→ REQUIRED ACTIONS:
**1.** Rewrite the stretch of the Penhaligon's scent description from "Sesame and vanilla" through "than a statement.", updating "whisper" to "murmur".
**2.** Translate this sentence from the Penhaligon's scent description into Spanish: "Sesame and vanilla form a quiet, skin-scent base that hovers between creamy and dusty."

→ SOURCE PASSAGE:

================

Penhaligon's
A unique visual signature based on accords, character, and seasonality
Pink pepper arrives first with an almost vinegary snap, cutting through initial sweetness like a critic's pen through received wisdom. The pepper is considerably sharper than its percentage might suggest, creating immediate contrast against the creamy vanilla trying to establish itself beneath.
The iris emerges gradually, softening the pepper's edge into something more spiced-flour than peppercorn whilst the sesame's subtle roastiness develops underneath, creating an unexpectedly toasted quality. By the second hour, powdery iris has become the dominant voice—delicate, somewhat chalky, making the fragrance feel lighter than its sweet accord percentages would suggest.
Sesame and vanilla form a quiet, skin-scent base that hovers between creamy and dusty. The pink pepper has largely evaporated, leaving just the faintest spiced warmth as the iris finally blends fully into the softened vanilla, creating an intimate, powdery-sweet whisper rather than a statement.

================

→ RECORD SET:
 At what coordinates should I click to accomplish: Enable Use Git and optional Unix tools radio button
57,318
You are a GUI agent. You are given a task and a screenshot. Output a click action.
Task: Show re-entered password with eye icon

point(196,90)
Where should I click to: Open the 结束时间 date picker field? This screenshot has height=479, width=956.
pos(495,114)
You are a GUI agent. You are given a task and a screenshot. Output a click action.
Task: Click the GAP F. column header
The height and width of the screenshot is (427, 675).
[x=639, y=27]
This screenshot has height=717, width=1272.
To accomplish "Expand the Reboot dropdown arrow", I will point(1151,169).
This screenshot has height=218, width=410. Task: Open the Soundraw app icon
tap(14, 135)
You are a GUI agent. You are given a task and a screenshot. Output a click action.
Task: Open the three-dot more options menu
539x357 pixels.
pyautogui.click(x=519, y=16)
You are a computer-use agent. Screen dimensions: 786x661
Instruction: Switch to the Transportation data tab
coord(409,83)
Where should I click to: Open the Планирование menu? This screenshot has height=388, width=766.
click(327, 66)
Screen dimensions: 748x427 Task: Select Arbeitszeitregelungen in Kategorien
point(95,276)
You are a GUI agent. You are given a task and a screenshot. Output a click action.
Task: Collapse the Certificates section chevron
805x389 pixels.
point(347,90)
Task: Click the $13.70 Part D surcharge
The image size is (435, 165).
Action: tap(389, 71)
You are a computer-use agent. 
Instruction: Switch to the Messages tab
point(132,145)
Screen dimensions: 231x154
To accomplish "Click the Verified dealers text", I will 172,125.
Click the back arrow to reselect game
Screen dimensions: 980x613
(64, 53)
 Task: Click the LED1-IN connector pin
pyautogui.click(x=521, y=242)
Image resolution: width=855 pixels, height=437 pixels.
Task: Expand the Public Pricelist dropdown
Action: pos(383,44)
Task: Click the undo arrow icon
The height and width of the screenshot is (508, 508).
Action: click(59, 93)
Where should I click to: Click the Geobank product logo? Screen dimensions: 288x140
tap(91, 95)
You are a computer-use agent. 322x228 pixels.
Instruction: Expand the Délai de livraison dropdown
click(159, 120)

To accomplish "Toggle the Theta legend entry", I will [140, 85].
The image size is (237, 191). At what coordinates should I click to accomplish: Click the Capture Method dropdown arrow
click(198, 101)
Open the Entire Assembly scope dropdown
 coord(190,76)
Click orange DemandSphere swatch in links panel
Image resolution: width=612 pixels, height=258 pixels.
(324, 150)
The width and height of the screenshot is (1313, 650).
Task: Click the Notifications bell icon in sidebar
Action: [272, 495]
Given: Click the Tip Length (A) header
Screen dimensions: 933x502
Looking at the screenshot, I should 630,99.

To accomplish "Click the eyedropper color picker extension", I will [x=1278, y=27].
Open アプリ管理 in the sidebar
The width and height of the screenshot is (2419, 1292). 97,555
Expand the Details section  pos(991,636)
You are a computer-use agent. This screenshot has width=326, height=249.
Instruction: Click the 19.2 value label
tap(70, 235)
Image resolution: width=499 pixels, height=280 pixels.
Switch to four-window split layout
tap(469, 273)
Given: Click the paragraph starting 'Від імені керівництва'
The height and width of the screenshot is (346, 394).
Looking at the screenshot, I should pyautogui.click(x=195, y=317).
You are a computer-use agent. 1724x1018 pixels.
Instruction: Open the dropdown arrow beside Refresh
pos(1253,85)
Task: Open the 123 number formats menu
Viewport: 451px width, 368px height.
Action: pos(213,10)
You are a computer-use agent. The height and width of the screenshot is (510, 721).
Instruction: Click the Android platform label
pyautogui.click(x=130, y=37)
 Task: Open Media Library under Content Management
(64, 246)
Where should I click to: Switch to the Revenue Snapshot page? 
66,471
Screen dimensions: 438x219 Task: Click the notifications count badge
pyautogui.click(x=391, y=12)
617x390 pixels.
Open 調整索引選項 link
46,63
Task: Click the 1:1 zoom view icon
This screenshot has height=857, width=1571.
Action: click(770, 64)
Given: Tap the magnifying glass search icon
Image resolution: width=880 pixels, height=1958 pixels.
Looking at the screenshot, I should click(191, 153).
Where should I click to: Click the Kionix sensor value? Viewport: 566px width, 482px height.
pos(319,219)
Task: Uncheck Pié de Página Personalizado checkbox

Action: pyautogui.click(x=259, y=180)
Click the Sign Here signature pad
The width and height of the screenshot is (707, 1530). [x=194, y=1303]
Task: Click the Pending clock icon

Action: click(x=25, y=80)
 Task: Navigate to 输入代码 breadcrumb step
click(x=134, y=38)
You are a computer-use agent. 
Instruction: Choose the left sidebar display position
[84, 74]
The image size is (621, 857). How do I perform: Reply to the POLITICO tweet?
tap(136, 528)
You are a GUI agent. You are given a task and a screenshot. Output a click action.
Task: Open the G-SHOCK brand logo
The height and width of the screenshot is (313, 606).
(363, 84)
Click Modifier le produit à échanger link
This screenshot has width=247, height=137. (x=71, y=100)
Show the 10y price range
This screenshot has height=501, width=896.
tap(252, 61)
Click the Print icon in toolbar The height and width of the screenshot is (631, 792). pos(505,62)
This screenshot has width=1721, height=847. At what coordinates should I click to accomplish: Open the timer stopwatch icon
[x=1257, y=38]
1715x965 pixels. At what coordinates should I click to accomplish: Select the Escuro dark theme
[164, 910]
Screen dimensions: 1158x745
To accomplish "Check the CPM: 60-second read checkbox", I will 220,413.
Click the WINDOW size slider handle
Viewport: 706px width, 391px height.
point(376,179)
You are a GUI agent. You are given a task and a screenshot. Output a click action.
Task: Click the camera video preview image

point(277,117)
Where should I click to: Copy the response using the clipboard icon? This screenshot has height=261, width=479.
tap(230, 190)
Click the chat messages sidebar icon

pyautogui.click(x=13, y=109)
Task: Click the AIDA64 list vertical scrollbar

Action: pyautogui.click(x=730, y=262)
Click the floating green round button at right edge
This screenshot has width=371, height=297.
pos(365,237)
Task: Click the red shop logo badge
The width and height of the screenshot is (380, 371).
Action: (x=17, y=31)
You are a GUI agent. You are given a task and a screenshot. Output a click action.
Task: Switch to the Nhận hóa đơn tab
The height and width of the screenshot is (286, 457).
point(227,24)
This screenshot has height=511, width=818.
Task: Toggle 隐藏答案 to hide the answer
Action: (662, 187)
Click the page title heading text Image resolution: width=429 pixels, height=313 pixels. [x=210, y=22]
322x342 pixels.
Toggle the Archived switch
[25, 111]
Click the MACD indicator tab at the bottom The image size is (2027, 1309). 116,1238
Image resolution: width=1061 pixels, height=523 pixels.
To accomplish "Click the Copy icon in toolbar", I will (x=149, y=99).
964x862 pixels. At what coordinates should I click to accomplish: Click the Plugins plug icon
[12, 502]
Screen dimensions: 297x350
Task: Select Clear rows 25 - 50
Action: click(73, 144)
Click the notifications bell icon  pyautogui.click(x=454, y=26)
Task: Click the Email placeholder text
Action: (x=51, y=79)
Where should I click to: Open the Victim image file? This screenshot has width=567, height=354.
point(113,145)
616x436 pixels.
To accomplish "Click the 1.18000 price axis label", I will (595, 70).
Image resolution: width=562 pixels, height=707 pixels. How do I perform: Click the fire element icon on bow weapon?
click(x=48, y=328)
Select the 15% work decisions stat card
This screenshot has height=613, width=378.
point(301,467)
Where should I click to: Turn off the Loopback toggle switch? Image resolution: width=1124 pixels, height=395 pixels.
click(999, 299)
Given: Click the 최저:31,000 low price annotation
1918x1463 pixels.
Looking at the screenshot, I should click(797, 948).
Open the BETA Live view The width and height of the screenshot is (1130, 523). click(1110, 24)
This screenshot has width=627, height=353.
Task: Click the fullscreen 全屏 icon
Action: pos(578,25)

================

→ REPLIES:
**1.**
Sesame and vanilla form a quiet, skin-scent base that hovers between creamy and dusty. The pink pepper has largely evaporated, leaving just the faintest spiced warmth as the iris finally blends fully into the softened vanilla, creating an intimate, powdery-sweet murmur rather than a statement.

**2.** El sésamo y la vainilla forman una base discreta, con aroma a piel, que oscila entre lo cremoso y lo polvoriento.